(Textauszug):
Arthur Dinter

Arthur Dinter
Artur Dinter

Artur Dinter (* 27. Juni 1876 in Mülhausen, Elsass; † 21. Mai 1948 in Offenburg, Baden) war ein deutscher antisemitischer Schriftsteller und nationalsozialistischer Politiker.

Inhaltsverzeichnis

Leben

Artur Dinter wurde in Mülhausen als Sohn des Zollrats Joseph Dinter und dessen Ehefrau Berta geb. Hoffmann geboren und katholisch getauft. Nach der Ablegung der Reifeprüfung studierte er ab 1895 Naturwissenschaften und Philosophie in München und Straßburg. Von 1901 bis 1903 war er als Assistent für Chemie an der Universität Straßburg beschäftigt. 1903 promovierte er mit der abschließenden Bewertung „summa cum laude“. Bereits während seines Studiums hatte er schriftstellerische Versuche unternommen. Sein Bühnenstück Die Schmuggler (1906) wurde mit einem ersten Preis ausgezeichnet.

(Aufgaben):
A – Übertrage den Satz „Von 1901 bis 1903 war er als Assistent für Chemie an der Universität Straßburg beschäftigt.“ aus dem Auszug über Artur Dinter ins Englische.
B – Schreibe den Auszug über Artur Dinter im Anschluss an seinen letzten Satz fort.
Die Datensätze sind eigenständiges Material ohne Bezug zum Textauszug.

(Bereitgestellte Datensätze):
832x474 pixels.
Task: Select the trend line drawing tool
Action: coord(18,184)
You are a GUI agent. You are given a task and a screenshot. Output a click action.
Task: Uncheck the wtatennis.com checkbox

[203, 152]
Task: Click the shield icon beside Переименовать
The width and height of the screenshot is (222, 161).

--

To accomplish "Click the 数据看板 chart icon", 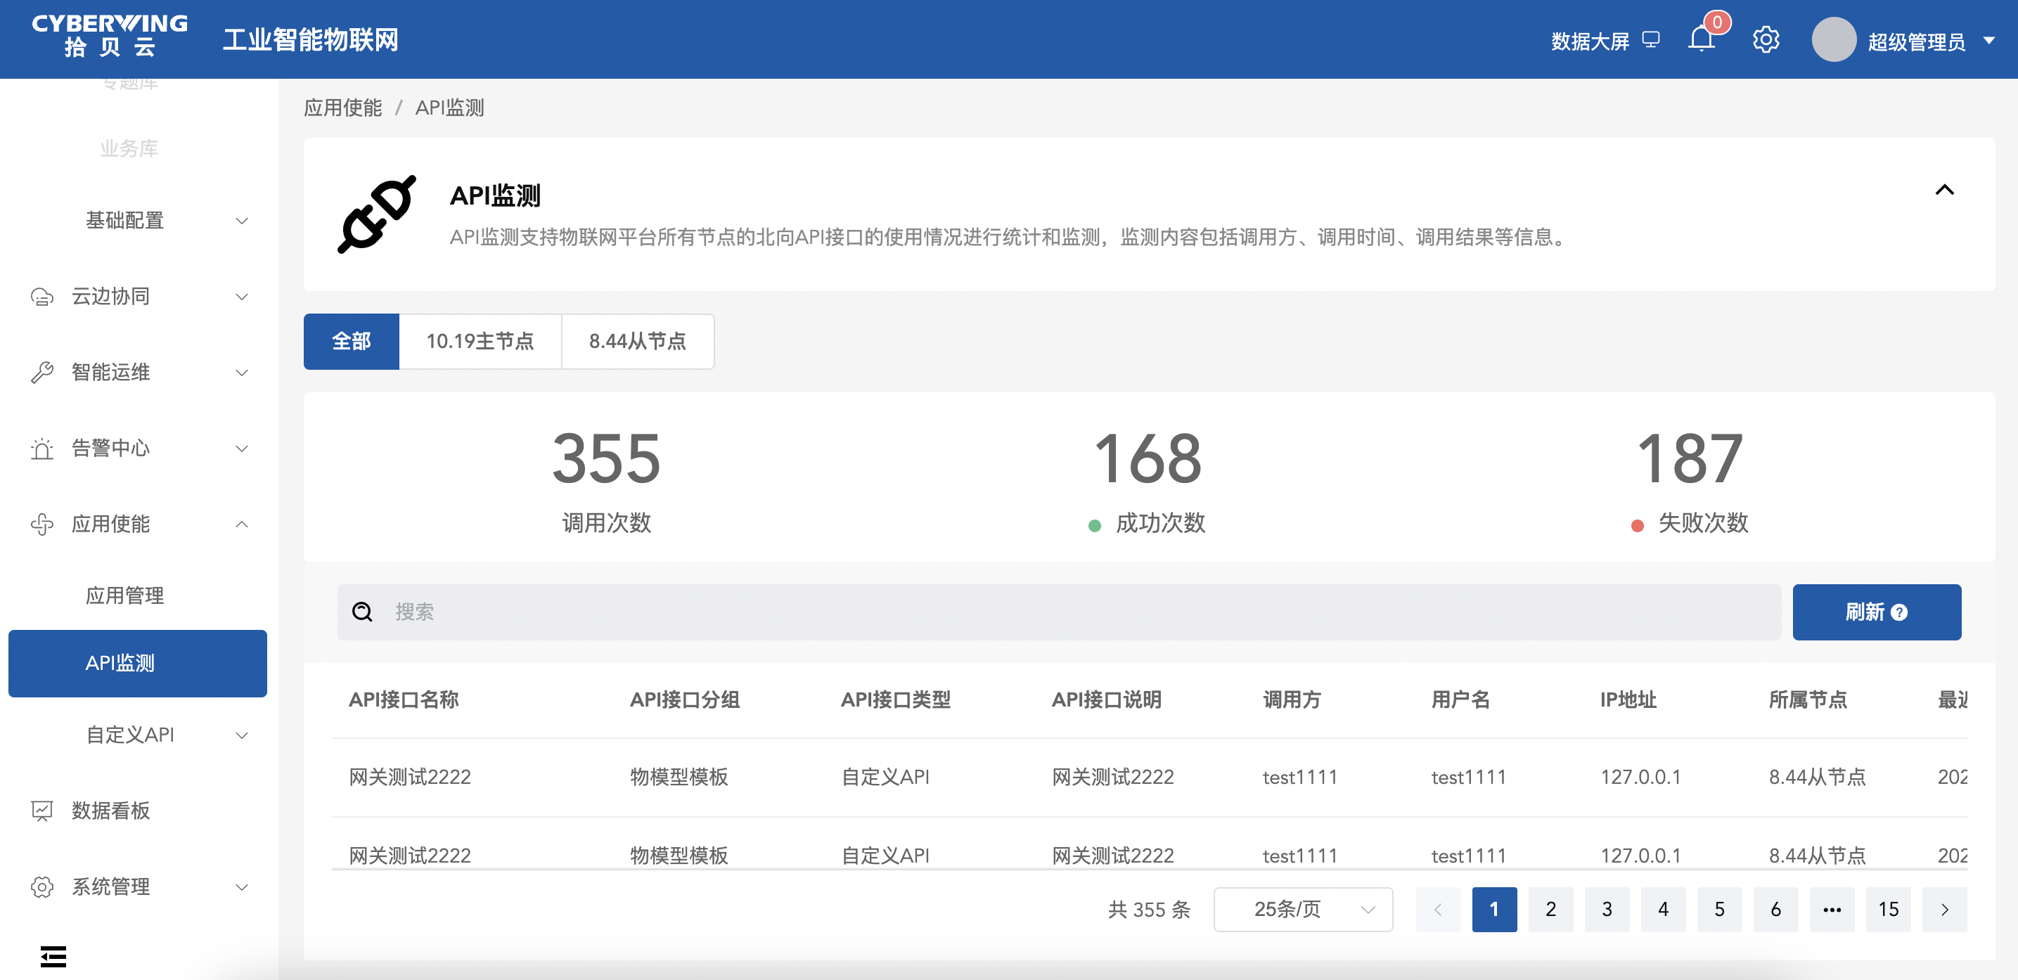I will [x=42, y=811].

(Lösungen):
A – From 1901 to 1903 he was employed as an assistant in chemistry at the University of Strasbourg.

B –
Nach seiner Promotion war Dinter Direktor der botanischen Schulgärten in Straßburg. 1904 ging er als Oberlehrer einer deutschen Schule nach Konstantinopel. 1905 sattelte er beruflich um und wurde Leiter des Theaters in Thann, in seiner elsässischen Heimat. Von 1906 bis 1908 wirkte er als Regisseur am Stadttheater in Rostock und am Schillertheater in Berlin und gründete gleichzeitig 1908 den „Verband Deutscher Bühnenschriftsteller“ (VDB), aus dem er 1917 ausgeschlossen wurde.[1] Als Direktor leitete er von 1909 bis 1914 außerdem den dazugehörigen Theaterverlag. Dinter war darüber hinaus Mitglied im antisemitischen und kolonialistischen Alldeutschen Verband.

Erster Weltkrieg

Am Ersten Weltkrieg nahm Dinter als Oberleutnant der Reserve eines elsässisches Infanterie-Regiments teil und wurde alsbald zum Hauptmann der Reserve befördert und mit dem Eisernen Kreuz 2. Klasse ausgezeichnet. 1915 erkrankte er an Cholera, 1916 lag er wegen schwerer Verwundungen lange Zeit in Lazaretten und musste danach aus dem Militärdienst entlassen werden. Während seines Lazarettaufenthalts hatte er mit den Schriften von Houston Stewart Chamberlain Bekanntschaft geschlossen und wurde rasch zu einem Anhänger der völkischen Bewegung.

Völkischer Bestsellerautor

1919 ließ er sich als freier Schriftsteller in Weimar nieder, nachdem 1917 sein antisemitischer Bestseller Die Sünde wider das Blut erschienen war, der bis 1934 eine Gesamtauflage von über 260.000 Exemplaren erreichen sollte und die rassistisch-völkischen Vorstellungen seiner Zeit in literarisch eindringliche Stereotypen umsetzte. Ermutigt durch den großen Erfolg wurde dieser Roman zum ersten Band einer Trilogie, die den Namen Die Sünden der Zeit erhielt.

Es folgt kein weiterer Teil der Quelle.